A condução administrativa do Conselho Regional de Engenharia e Agronomia do Amazonas (CREA-AM) durante o período eleitoral do sistema profissional enfrenta um rigoroso crivo judicial.
Uma decisão recente da Justiça Federal suspendeu a nomeação do engenheiro Cláudio Guenka para a Diretoria-Geral da Mútua Amazonas, cargo para o qual ele havia sido empossado pela presidente interina do conselho, Erika Pinheiro.
O episódio colocou em xeque a autonomia e a legalidade das decisões tomadas pela atual gestão durante a disputa interna do Sistema Conselho Federal de Engenharia e Agronomia (Confea), Crea e Mútua.
Entenda a manobra judicial
O impasse começou no dia 15 de maio. Na ocasião, a presidência interina do CREA-AM realizou uma solenidade para oficializar a posse de Guenka, justificando a medida pelo afastamento dos diretores que decidiram concorrer às eleições do sistema. A promessa era de que a gestão seria fortalecida, mas o ato ignorou regras internas fundamentais da entidade.
A contestação veio de dentro. O diretor administrativo eleito, Marcelo de Almeida Conceição, recorreu à Justiça com um mandado de segurança. O argumento central é que ele detém o direito legal de assumir o cargo em caso de afastamento do titular, conforme prevê o regimento interno da Mútua.
O peso da decisão federal
Ao analisar os fatos, o juiz federal Ricardo Augusto Campolina de Sales identificou falhas graves. A decisão liminar aponta os seguintes pontos críticos:
- Desrespeito regimental: o artigo 35, inciso V, do regimento da entidade determina que o diretor administrativo assume a função em caso de vacância, licença ou impedimento do diretor-geral.

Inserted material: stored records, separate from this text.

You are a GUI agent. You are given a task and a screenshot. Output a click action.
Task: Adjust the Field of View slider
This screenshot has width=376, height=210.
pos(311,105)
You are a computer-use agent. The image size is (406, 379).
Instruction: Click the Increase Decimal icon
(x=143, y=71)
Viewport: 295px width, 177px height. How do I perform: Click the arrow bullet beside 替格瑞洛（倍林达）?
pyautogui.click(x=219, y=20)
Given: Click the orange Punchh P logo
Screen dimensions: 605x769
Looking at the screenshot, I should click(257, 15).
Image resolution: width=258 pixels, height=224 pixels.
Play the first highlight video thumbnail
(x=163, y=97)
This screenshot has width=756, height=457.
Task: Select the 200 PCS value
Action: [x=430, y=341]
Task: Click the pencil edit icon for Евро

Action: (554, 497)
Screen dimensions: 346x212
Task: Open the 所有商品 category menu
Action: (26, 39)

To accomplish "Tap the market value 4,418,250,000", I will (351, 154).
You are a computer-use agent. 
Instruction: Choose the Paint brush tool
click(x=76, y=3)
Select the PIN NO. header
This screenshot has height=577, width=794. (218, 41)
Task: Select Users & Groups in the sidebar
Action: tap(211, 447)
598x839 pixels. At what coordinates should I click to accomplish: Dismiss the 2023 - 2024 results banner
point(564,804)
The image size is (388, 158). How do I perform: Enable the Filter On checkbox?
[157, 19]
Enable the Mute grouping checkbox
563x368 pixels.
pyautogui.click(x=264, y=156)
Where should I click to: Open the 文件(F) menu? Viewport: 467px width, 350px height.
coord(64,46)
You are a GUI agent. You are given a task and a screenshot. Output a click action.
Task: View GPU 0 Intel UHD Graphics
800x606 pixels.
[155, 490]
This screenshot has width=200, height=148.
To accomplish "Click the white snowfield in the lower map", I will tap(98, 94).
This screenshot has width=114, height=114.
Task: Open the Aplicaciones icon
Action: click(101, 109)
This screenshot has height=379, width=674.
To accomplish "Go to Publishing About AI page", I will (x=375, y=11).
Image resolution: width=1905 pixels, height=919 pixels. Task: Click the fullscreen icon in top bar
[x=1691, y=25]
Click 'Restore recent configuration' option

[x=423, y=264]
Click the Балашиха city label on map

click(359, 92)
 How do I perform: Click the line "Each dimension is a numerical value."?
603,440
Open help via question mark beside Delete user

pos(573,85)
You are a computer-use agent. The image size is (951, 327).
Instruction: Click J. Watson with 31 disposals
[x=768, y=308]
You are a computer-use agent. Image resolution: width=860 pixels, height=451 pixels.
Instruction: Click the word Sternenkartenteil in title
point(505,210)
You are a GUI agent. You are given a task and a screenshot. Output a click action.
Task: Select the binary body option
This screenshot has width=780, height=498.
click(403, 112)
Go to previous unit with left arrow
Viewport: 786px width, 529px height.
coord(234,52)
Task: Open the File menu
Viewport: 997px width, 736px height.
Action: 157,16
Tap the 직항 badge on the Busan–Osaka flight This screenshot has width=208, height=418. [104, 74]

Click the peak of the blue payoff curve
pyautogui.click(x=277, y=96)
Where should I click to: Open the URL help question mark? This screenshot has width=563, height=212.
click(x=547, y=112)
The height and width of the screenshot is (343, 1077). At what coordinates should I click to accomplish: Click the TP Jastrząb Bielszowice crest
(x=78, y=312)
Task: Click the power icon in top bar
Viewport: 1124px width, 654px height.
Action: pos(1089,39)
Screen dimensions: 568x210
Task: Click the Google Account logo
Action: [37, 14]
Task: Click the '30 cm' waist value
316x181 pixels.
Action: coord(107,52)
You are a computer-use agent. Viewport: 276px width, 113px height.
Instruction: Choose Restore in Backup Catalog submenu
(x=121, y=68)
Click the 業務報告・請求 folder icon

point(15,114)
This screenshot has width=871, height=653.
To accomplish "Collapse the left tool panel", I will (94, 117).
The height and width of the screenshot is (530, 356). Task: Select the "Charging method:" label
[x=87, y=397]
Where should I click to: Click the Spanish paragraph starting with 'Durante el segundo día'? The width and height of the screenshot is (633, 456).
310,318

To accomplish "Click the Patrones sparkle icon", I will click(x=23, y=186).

- Ausência de justificativa: o magistrado entendeu que não havia cenário de vacância que autorizasse a entrada de um nome estranho à diretoria eleita pelos profissionais.
- Vulnerabilidade eleitoral: a indicação em pleno período de campanha fere princípios básicos como a impessoalidade e a moralidade administrativa exigidos pela Constituição Federal.
Impacto no sistema profissional
A intervenção judicial funciona como um alerta para os limites da atuação da presidência interina. Nos bastidores do sistema, a leitura é de que a liminar impõe um freio importante contra o uso da estrutura administrativa para fins políticos ou alinhamentos de grupo em véspera de eleição.
Para os profissionais registrados no Crea-AM, a medida reforça a necessidade de transparência absoluta nas decisões que afetam a gestão da Mútua. O episódio deixa claro que, mesmo diante de agendas de valorização da categoria, a observância estrita às normas internas e à lei é o único caminho para evitar que as instituições se tornem palcos de disputas de poder pessoal em vez de servirem ao propósito de representar quem trabalha no setor.